35.約束してくれませんか?
浮遊大陸から見る美しい日の出も夕暮れも、もう見られない。
エマは地下の独房に入れられていた。ウィルの状況、テオドールの状況、どれも全く先が見えず、不安に押し潰されそうだ。
ウィルはどうやら召喚魔法でこちらに来たらしい。
大人しくエマにコンタクトしてくれればよかったのに、よりによって周囲に攻撃を仕掛けるとは。
(ウィルの馬鹿……)
しかし。
(あんなウィルの顔、初めて見た)
いつも、彼はエマをからかうように愛していた。
怒りに狂った顔など、見せたことがなかったのだ。エマを奪われたことが、余程頭に来ていたらしい。思ったより、ウィルは真剣にエマのことを愛していた。彼の本心を知れて、嬉しいことは嬉しいのだが……。
(私達、これからどうなるんだろう)
先程の様子だと、ウィルはエマがテオドールと何かあったと誤解しているようだった。
(早く誤解を解かないと、何をしでかすか分かったもんじゃないわ)
それにしても、久しぶりに見るウィルは少し痩せていた。顔色もどこか冴えなかった。体調が悪いのだろうか。
(色々あったから大変だったのよね。殴られた傷はもう大丈夫なのかな?)
ぐるぐるととめどなく不安が渦を巻く。
その時。
独房に人影が現れた。座って壁にもたれていたエマは、すぐに立ち上がる。
やって来たのは、ウェンディだった。
「……エマ様」
彼女は言いにくそうに口火を切る。エマは頷いた。どんな話でも受け止めるつもりだった。
「……何?」
「テオドール様の状況をお伝えします」
「……どうだった?」
「傷は表皮を少しばかり裂いただけで、軽傷でした」
エマはほっと胸をなで下ろした。
「そう、良かった……」
「一方、ウィルフリード様の状況なのですが」
エマは嫌な予感がした。
「ウィルは……?」
「それが、駄々っ子のように周囲を魔法で攻撃しておいでで。既に独房はひとつ破壊されました。

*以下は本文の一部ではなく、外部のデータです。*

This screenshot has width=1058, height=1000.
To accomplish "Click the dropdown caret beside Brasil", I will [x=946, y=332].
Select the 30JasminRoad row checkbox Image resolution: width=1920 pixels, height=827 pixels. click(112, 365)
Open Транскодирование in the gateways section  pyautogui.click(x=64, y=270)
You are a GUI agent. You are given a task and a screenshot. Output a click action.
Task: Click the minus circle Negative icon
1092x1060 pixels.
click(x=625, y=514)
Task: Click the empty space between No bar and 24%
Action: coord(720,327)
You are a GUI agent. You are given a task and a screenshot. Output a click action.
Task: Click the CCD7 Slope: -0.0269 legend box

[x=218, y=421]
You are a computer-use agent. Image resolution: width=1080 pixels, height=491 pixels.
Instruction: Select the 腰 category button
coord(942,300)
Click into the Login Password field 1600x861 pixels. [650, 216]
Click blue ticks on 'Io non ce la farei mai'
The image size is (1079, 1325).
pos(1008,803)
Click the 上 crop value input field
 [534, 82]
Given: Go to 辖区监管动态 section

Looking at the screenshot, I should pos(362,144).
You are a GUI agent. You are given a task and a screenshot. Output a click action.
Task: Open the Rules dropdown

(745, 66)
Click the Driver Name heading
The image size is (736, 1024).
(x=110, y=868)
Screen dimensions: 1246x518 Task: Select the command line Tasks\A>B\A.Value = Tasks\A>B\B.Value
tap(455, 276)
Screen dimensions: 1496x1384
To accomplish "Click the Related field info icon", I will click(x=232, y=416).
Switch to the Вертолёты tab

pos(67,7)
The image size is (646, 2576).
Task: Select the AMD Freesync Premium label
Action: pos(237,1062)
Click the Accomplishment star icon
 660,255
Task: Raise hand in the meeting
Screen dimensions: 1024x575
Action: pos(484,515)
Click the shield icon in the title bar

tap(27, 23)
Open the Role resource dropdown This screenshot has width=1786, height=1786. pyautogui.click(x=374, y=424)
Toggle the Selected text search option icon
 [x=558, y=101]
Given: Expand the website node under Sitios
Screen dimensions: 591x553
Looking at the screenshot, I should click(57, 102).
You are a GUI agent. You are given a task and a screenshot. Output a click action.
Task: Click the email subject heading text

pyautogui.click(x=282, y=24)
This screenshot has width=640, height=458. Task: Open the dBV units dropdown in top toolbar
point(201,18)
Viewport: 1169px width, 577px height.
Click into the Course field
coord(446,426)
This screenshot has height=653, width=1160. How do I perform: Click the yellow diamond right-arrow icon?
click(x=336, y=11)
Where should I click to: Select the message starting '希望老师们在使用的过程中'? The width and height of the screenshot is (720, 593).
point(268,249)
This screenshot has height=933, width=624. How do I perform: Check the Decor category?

もうひとつの移管された独房も、今夜までもつか分からない状況でして」
エマは苦虫を噛み潰す。
「その……会議の結果、やはりエマ様を釈放した上で、あの方をなだめてもらおうかと」
エマは頭を抱えた。
独房のウィルは手足を縛られて寝転がっていたが、口から絶えず火を吹き出し続けていた。
まるで竜族だ。そろそろ独房の鉄格子が熱でとろける。
灼熱地獄の中エマが現れると、魔王はとたんに火を引っ込めた。
「……あ。エマ!」
「何してるのよウィル。……誰かに危害を加えるようなことは、もうやめて」
ウェンディと看守が見守る中、エマはようやく鉄格子ごしにウィルと再会した。ウィルは不安げにエマの顔を覗く。
「エマ、お前は……」
ウィルは言い淀んでから、続けた。
「……テオドールに、何をされた?」
エマは恐々答えた。
「……何もされてないわ」
「本当か?では、卵がどうのという話は一体何だったんだ」
エマはどきりとする。彼はいつ、どうやって、そんなことを知ったのだろうか。
「その話、誰から」
「テオドールからだ」
万事休す。
あのことを、言わなければならなくなってしまった。
(言ったらきっと、ウィルは怒り狂うに違いない。……また誰かを傷つけるようなことがあれば、独房入りぐらいでは済まされない可能性だって)
「……エマ様」
見兼ねた様子で、ウェンディが申し出る。
「あなたには何も、恥ずべきことなどありません」
彼女はきっぱりとそう言った。ウィルはそれを聞き、怪訝に眉根を寄せている。
「エマ様のあの決断は、竜族全体を救う決断なのです。魔王様ほどのお方なら、きっと分かって下さるはず」
エマはため息をついた。
「……ウィル。ひとつだけ、今から私と約束をして」
ウィルは事情を呑み込めないながらも、恋人の懇願を聞き届けこくりと頷いた。
「あなたに見せなくてはならないものがあるの。でもそれを見ても、怒りに我を忘れて周囲を破壊しないで欲しい。もし当たりたくなった時は、私に当たって。いいわね?」
ウィルが頷くと、看守の判断で彼を縛っていた縄が外された。鉄格子が開かれると、ウィルとエマは久しぶりに互いの無事を確認し合う。エマがそうっとウィルの手に触れると、彼はこらえきれず彼女を抱きしめた。
エマは荒れ狂った獣をなだめるように、彼の背をそうっと撫でる。
それけら、回した腕で彼が少し痩せたことを感じ取り、声を震わせた。
「久しぶり、ウィル……」
ウィルもその声に応えるようにエマの額に頬を寄せると、無言で少しだけ鼻をすすった。